4 Min Read

The History of Memes

(or me-mes, or mémés): Where have they come from?


For those who don’t know a meme is a concept, usually humorous, that rapidly goes viral. A meme can take multiple forms, images, GIFs, videos, et cetera. Let’s compare the horoscopes meme or tag yourself meme to ‘BITCH ME TOO.’ Entirely different mediums but they are still considered memes. Memes can also be shared in a singular community or throughout multiple, the later usually being more popular. 

Interestingly, memes are not exclusive to the internet, nor was the term made in relation to internet humour. The term meme was first coined in 1976 in relation to biology and anthropology. The neologism was first used by evolutionary biologist Richard Dawkins in his book The Selfish Gene. Dawkins describes a meme as any idea that would influence a culture. Anthropologically, a meme is passed on from one person to another, most commonly within a singular culture but can travel into other cultures.

One of the best examples of a meme, which predates the internet, would be the games we played as children, such as ‘Patty Cakes’ or ‘Ground is Lava’ or ‘I Spy’. Each one of these games has some form of cultural significance, and we know about them because of how they were passed from kid to kid or from kid to adult to kid. 

Dawkins argues that evolution is a meme. Possibly the most important meme we have. 
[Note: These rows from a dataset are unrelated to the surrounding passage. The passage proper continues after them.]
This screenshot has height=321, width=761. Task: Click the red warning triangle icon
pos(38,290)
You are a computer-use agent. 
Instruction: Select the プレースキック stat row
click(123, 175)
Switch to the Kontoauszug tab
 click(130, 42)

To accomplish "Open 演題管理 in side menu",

Other examples of memes include fashion trends, such as perms or shoulder pads; slang; hit songs. (Common examples include: ‘Happy Birthday’ or ‘Ring a Ring o’ Rosie’.)Other phenomenon such as the Cool S, graffting toilet stalls and dad jokes are all memes. 
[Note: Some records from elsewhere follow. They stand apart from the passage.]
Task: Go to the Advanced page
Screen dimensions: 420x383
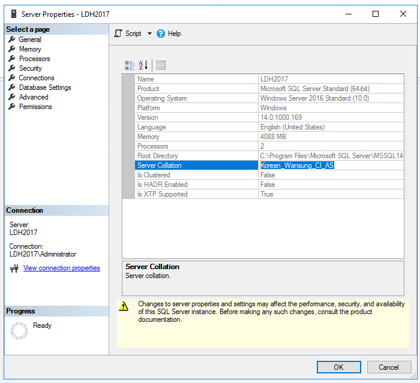Action: point(34,97)
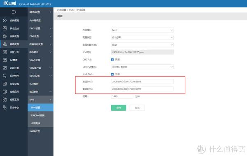Expand the DHCP设置 submenu
This screenshot has width=247, height=156.
coord(40,28)
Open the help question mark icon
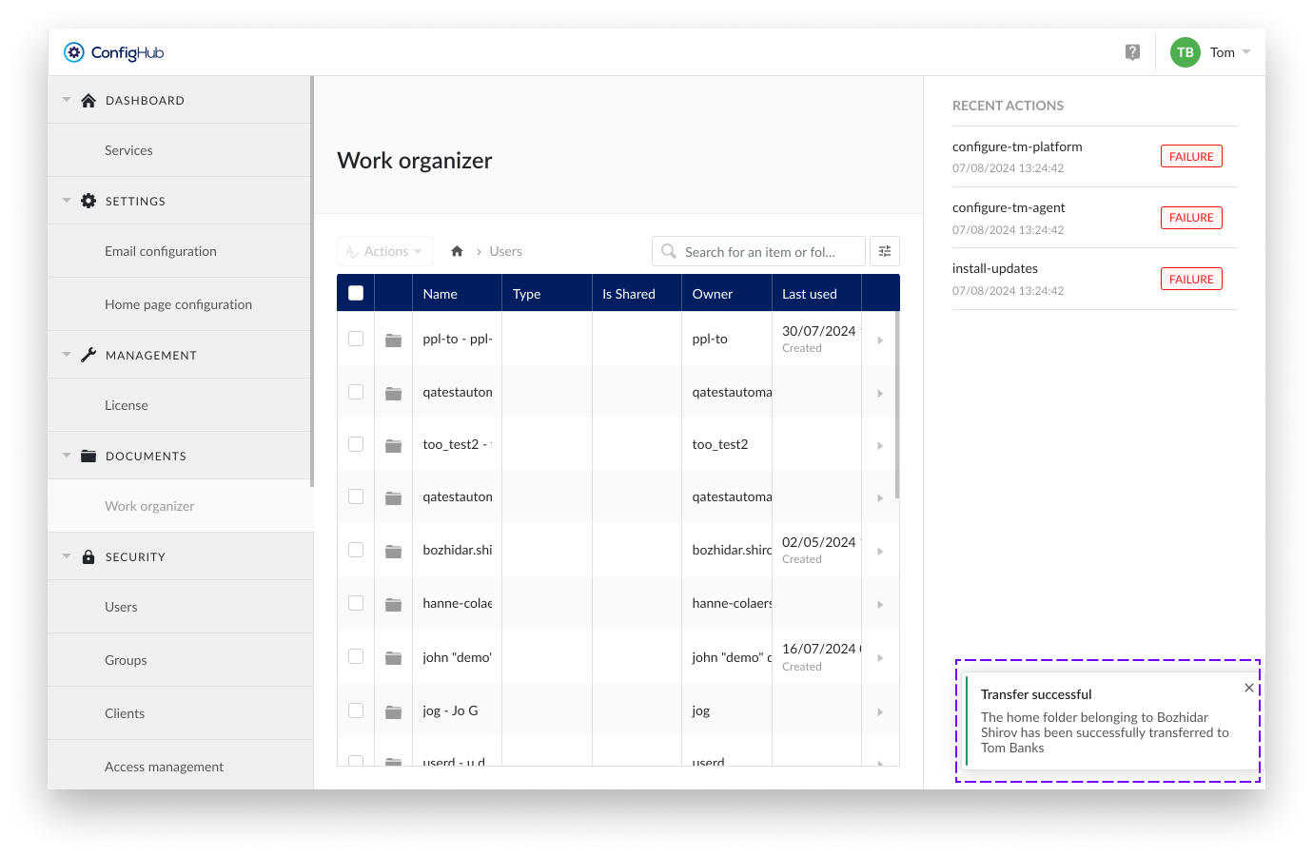The image size is (1313, 856). [1132, 52]
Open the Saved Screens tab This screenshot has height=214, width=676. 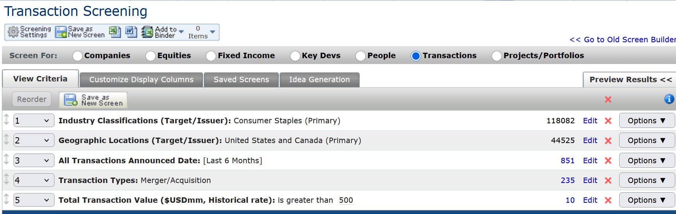point(241,80)
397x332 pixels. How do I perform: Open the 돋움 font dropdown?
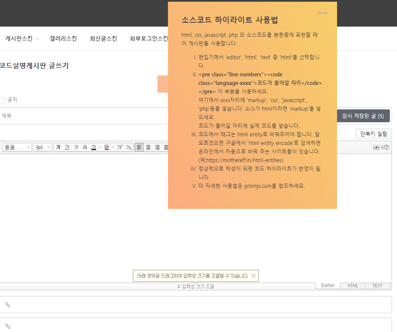[x=17, y=148]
When asked in an interview about the adoption of his term by the internet, Dawkins said this came as no surprise considering the internet was the ideal environment for memes. 

It can be argued that the first meme was the ‘Dancing Baby’ – an animated baby that danced along to any music. Although, memes could easily predate the ‘Dancing Baby’. ‘Dancing Baby’ was one of the largest viral videos of the late 90s. Since the 90s, memes have become a vital part of internet culture. 

An issue with the evolution of memes being so random is their unpredictability. There is no way to guess what the next meme will be or how memes will change in the coming months. You also never know how long a meme is going to last.

However, it is quite clear to see that as meme culture grows, the average life span of memes seem to degrade. This isn’t true for all memes, but in recent years a meme is lucky to survive a week in cycle. The ‘you know I had to do it to em’ meme has been around since 2014 but ‘left shark’ lasted maybe two days (RIP). 

There is also the question of what will become a meme and what won’t? A large number of memes are influenced by pop culture (‘Dark Kermit’, ‘Miss Vanjie’) or political statements (‘Change my Mind’). However, almost anything could become a meme, like ‘Damn Daniel.’

When it really comes down to it, asking how memes have evolved isn’t the right question. It’s why memes have evolved? Simply, communication. Ultimately a meme is a form of communication, a way of expressing emotion. Memes have evolved to become far more relatable. They spread political propaganda, can be used as advertisement, discuss fundamental issues or just make light of serious issues.